Downstream task accuracies (MMLU, AGIEval, GSM8k, etc.) are nearly identical between NVFP4 and FP8, with the exception of minor discrepancies in coding tasks, likely attributable to evaluation noise. Notably, NVFP4 achieves an MMLU-pro accuracy of 62.58%, compared to 62.62% for FP8.
Precision Switching
Switching from NVFP4 to higher precision (BF16) during the final stages of training further closes the loss gap, with most of the improvement attributable to switching the forward pass tensors. This strategy allows the majority of training to be performed in FP4, with only a small fraction in higher precision, optimizing both efficiency and final model quality.
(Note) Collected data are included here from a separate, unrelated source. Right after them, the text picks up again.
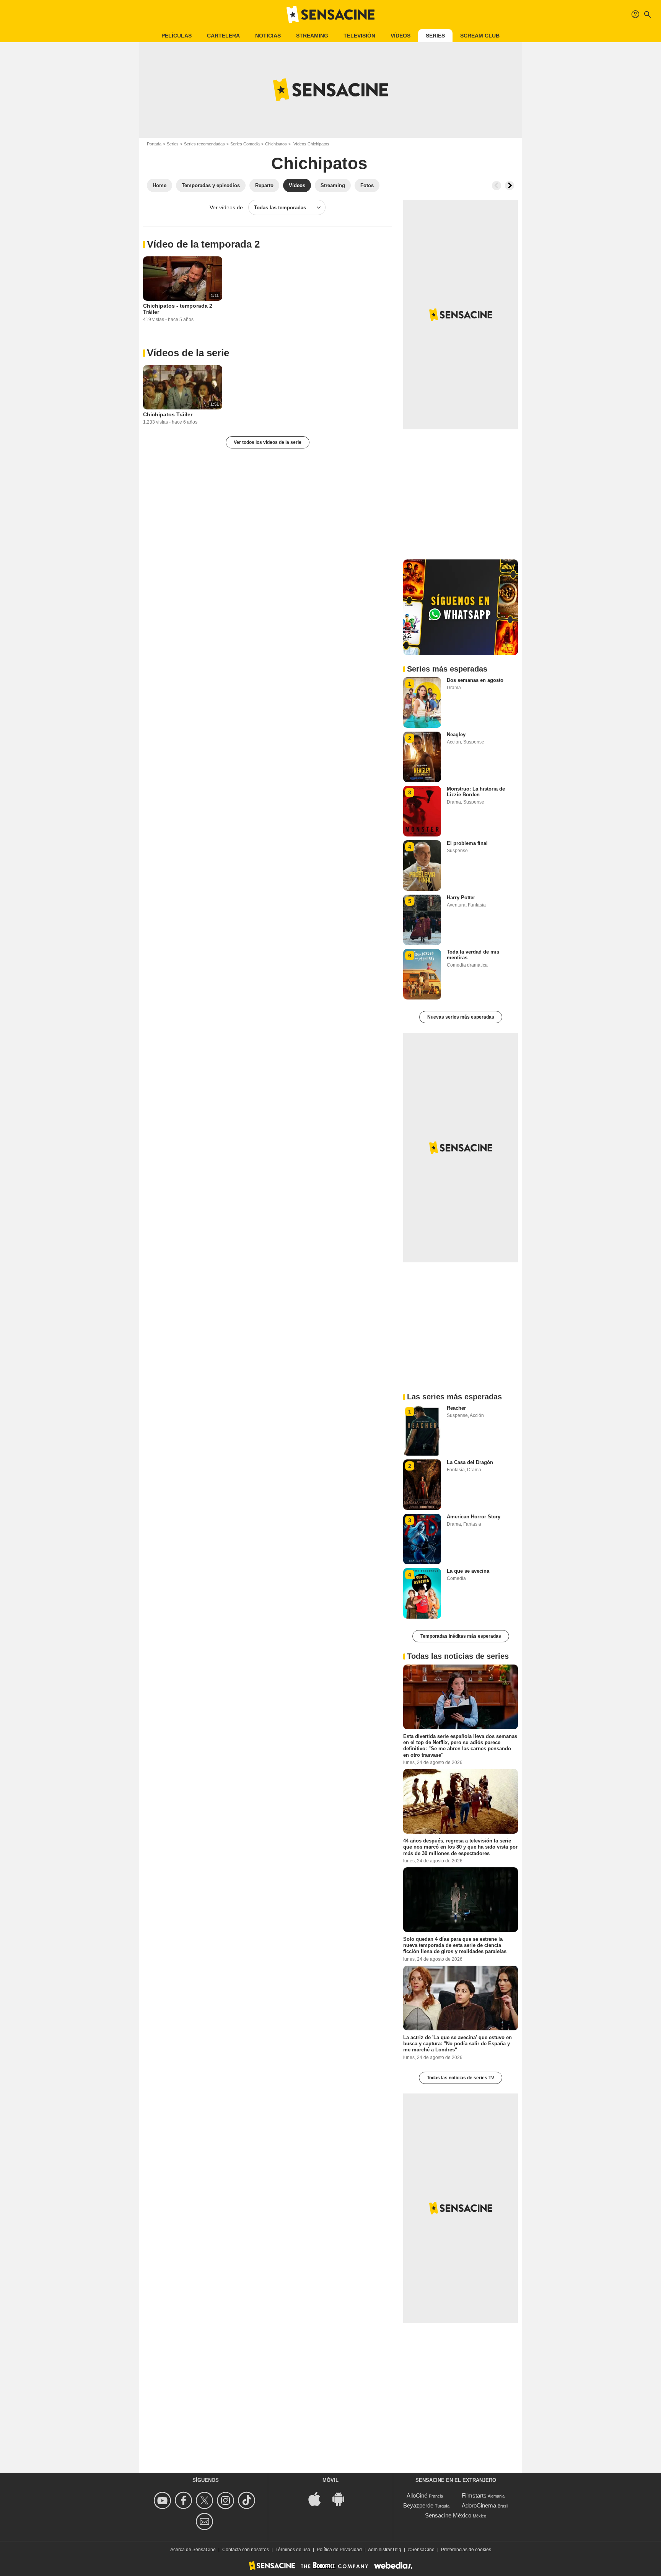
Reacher (456, 1408)
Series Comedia (245, 144)
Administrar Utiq (384, 2549)
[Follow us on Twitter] (205, 2500)
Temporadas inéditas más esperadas (460, 1636)
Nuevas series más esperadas (460, 1017)
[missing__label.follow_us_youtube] (163, 2500)
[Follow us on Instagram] (226, 2500)
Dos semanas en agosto (475, 680)
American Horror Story (473, 1517)
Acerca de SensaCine (193, 2549)
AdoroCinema (479, 2505)
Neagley (456, 734)
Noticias (268, 36)
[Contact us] (205, 2521)
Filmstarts (474, 2495)
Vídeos (400, 36)
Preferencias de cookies (466, 2549)
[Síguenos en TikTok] (247, 2500)
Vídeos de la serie (188, 353)
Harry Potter (461, 897)
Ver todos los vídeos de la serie (267, 442)
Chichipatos (276, 144)
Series (435, 36)
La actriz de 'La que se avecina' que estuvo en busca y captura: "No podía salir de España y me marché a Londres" (457, 2043)
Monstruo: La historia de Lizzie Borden (476, 791)
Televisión (359, 36)
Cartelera (223, 36)
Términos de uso (292, 2549)
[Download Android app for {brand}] (342, 2498)
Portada (154, 144)
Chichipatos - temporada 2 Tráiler (177, 309)
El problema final (467, 843)
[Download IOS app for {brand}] (319, 2498)
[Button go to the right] (509, 185)
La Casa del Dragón (470, 1462)
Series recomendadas (204, 144)
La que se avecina (468, 1571)
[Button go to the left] (496, 185)
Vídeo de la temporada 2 (203, 244)
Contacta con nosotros (245, 2549)
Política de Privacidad (339, 2549)
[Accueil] (330, 14)
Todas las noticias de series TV (460, 2077)
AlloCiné (417, 2495)
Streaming (312, 36)
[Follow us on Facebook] (184, 2500)
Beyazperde (418, 2505)
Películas (176, 36)
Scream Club (480, 36)
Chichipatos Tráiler (167, 414)
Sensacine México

Figure 3: Switching to higher precision towards the end of training reduces the loss gap for a 12B model, demonstrating a practical recipe for loss recovery.
NVFP4 vs MXFP4
Comparative experiments with MXFP4 show that NVFP4 consistently achieves lower training loss and requires fewer tokens to reach comparable validation perplexity. MXFP4 matches NVFP4 only when trained on 36% more tokens, underscoring NVFP4's efficiency advantage.
Ablation and Sensitivity Analyses
Extensive ablation studies reveal:
- Layer Sensitivity: Final linear layers are most sensitive to FP4 quantization; retaining them in BF16 is critical for stability.
- Stochastic Rounding: Essential for gradients, but detrimental for activations and weights.
- Hadamard Matrix Size: 16×16 matrices provide a good trade-off between accuracy and computational cost; larger matrices offer diminishing returns.
- Randomization: A single fixed random sign vector suffices for RHT; further randomization yields no measurable benefit at scale.
- Consistency in Scaling: 2D block scaling for weights is necessary to maintain consistent quantization across passes and preserve the chain rule.
Practical and Theoretical Implications
The demonstrated methodology enables stable, efficient pretraining of large LLMs in 4-bit precision, with minimal loss in accuracy relative to FP8. This has direct implications for reducing compute, memory, and energy requirements in frontier model development. The techniques outlined—especially 2D scaling and RHT—are likely to generalize to other narrow-precision formats and architectures, including mixture-of-experts and attention-centric models.
Theoretically, the work highlights the importance of preserving numerical consistency and unbiased gradient estimation in extreme quantization regimes. The chain rule violation induced by inconsistent quantization is a critical failure mode, and the proposed 2D scaling offers a robust solution.
Future Directions
Key avenues for future research include:
- Quantizing all linear layers without loss of convergence, further reducing reliance on high-precision layers.
- Extending NVFP4 quantization to attention and communication paths.
- Evaluating NVFP4 on larger models, longer token horizons, and alternative architectures.
- Investigating scaling laws for FP4 formats and their impact on sample efficiency.
- Exploring post-training quantization and inference scenarios.
Conclusion
This report establishes NVFP4 as a viable format for large-scale LLM pretraining, supported by a rigorous methodology that ensures stability and accuracy. The empirical results demonstrate that NVFP4, when combined with targeted algorithmic techniques, matches FP8 performance while delivering substantial efficiency gains. The findings provide a foundation for future work in narrow-precision training and open the door to more resource-efficient frontier model development.